▶ [Exercise objective]: Nothing but the lines from the one containing "This screenshot has width=1386, height=838." to the end of the data should be returned, each exactly as written.

▶ [Recorded information]:
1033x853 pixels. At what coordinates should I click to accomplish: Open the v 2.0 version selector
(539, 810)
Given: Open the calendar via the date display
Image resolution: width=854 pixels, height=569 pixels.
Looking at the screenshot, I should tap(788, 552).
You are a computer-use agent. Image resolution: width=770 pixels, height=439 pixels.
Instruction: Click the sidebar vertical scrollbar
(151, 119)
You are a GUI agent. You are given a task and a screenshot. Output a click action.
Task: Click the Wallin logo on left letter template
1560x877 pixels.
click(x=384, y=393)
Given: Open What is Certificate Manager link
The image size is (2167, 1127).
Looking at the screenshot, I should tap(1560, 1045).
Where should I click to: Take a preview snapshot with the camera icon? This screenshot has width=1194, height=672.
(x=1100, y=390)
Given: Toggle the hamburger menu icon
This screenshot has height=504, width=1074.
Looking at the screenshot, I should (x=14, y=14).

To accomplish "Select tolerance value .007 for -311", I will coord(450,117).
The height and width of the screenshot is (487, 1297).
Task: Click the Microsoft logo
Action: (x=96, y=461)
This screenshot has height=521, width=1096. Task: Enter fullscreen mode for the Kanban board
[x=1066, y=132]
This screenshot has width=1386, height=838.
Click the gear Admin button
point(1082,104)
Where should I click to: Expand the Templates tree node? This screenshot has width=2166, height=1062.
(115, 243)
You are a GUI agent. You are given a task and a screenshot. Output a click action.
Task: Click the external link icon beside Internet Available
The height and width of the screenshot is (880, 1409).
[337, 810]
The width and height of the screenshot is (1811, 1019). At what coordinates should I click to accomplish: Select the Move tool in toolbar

▶ [Answer to this task]:
This screenshot has width=1386, height=838.
Click the gear Admin button
point(1082,104)
Where should I click to: Expand the Templates tree node? This screenshot has width=2166, height=1062.
(115, 243)
You are a GUI agent. You are given a task and a screenshot. Output a click action.
Task: Click the external link icon beside Internet Available
The height and width of the screenshot is (880, 1409).
[337, 810]
The width and height of the screenshot is (1811, 1019). At what coordinates should I click to accomplish: Select the Move tool in toolbar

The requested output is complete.